Compass Minerals Picks Lithium Extraction Technology to Supply Ford, Others

Technology to Supply Ford The Ford name plate is seen on the interior of the Ford F-150 Lightning pickup truck during a press event in New York City, U.S., May 26, 2021. REUTERS/Brendan McDermid

Compass Minerals International Inc said on Wednesday it will use a lithium extraction technology developed by EnergySource Minerals LLC to produce the electric vehicle battery metal for Ford Motor Co and others.

Washington has been pressing for U.S. companies to find greener ways to boost domestic production of battery metals and lessen the country’s reliance on China.

Compass chose EnergySource’s direct lithium extraction (DLE) technology over four rivals and plans to use it alongside existing evaporation ponds to remove the battery metal from Utah’s Great Salt Lake

Compass said it spent more than two years studying EnergySource’s technology and is confident it can begin producing 10,000 tonnes of lithium annually by 2025.

“This is the right technology for this resource,” Compass executive Ryan Bartlett told Reuters.

Compass also on Wednesday said it would sell shares worth $252 million to Koch Industries Inc and use proceeds to fund its lithium project. Compass has lithium supply deals with Ford and LG Energy Solution Ltd.

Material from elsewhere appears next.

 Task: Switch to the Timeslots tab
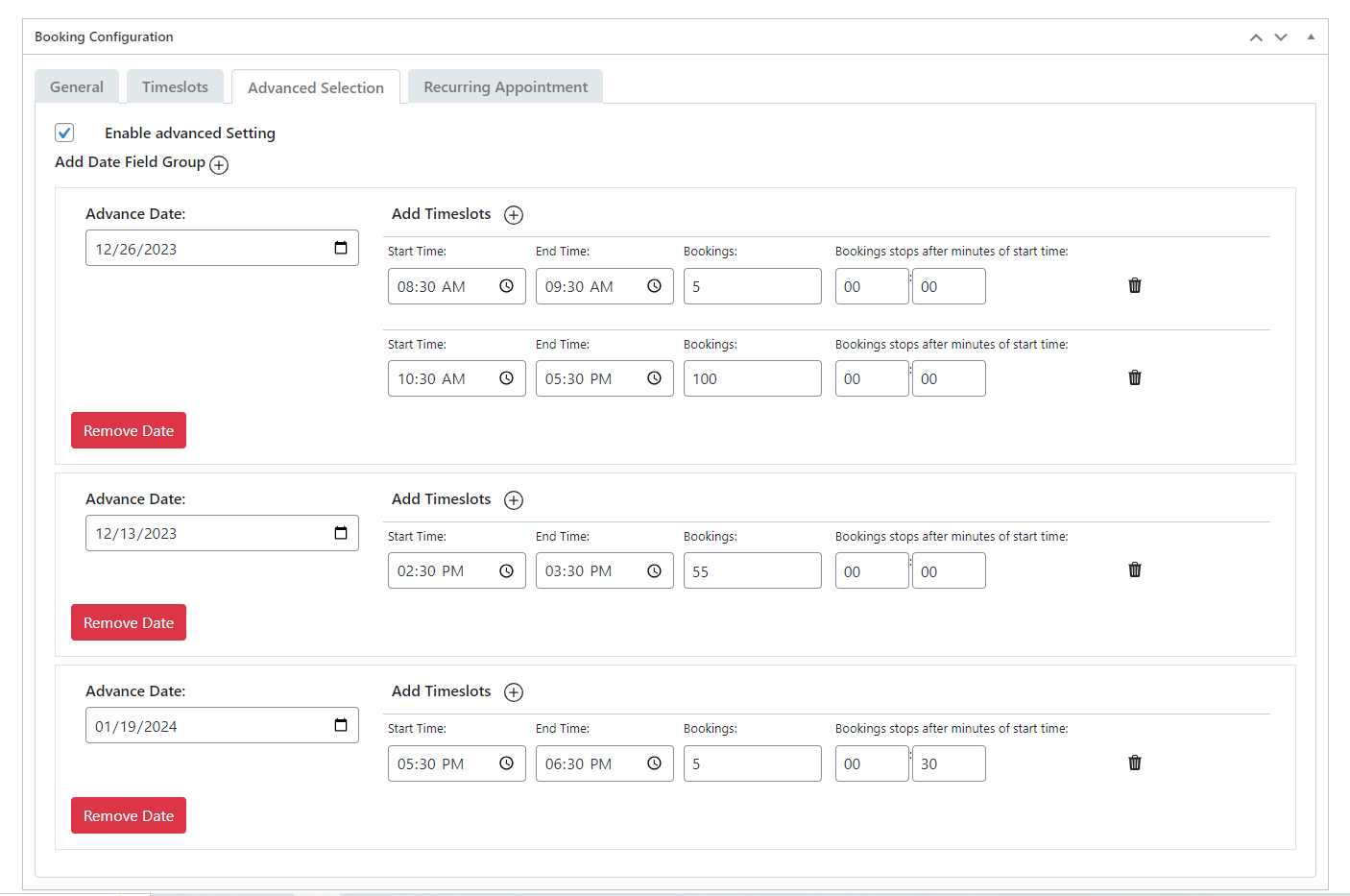coord(175,86)
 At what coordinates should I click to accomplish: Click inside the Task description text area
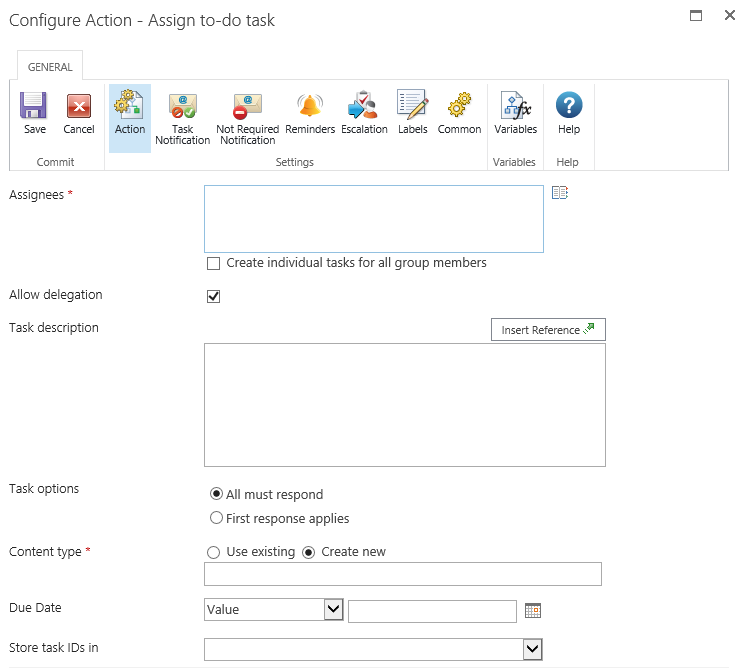tap(404, 404)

The partnership is the first technology license by privately held EnergySource, which counts oilfield giant Schlumberger NV and mining investment firm TechMet as investors. EnergySource technology relies on an adsorbent that separates lithium from impurities in brine.

EnergySource is developing its own DLE project in California’s Salton Sea, but warned in June that a recently enacted state lithium tax could force it to invest elsewhere.

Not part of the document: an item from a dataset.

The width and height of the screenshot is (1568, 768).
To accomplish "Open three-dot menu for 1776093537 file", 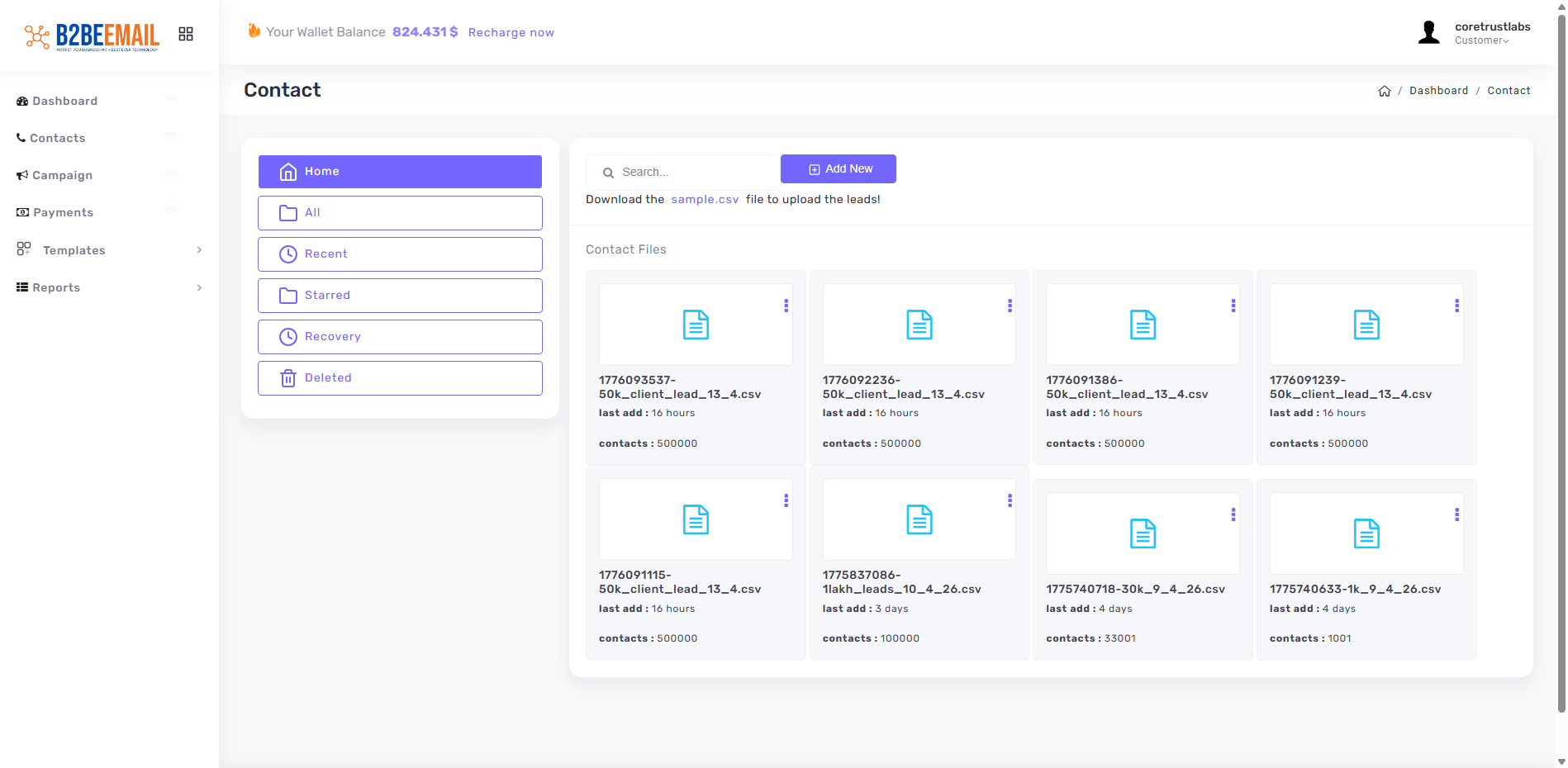I will pos(786,306).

Eric Spomer, EnergySource’s chief executive, said the Compass partnership was not linked to the California tax, but added: “There are a lot of brine resources in North America.”

Elsewhere, several DLE partnerships have recently soured. Lake Resources NL plans to seek arbitration to settle a dispute with Bill Gates-backed Lilac Solutions Inc.

And officials in Bolivia, which holds the world’s largest lithium resource, parted ways with EnergyX.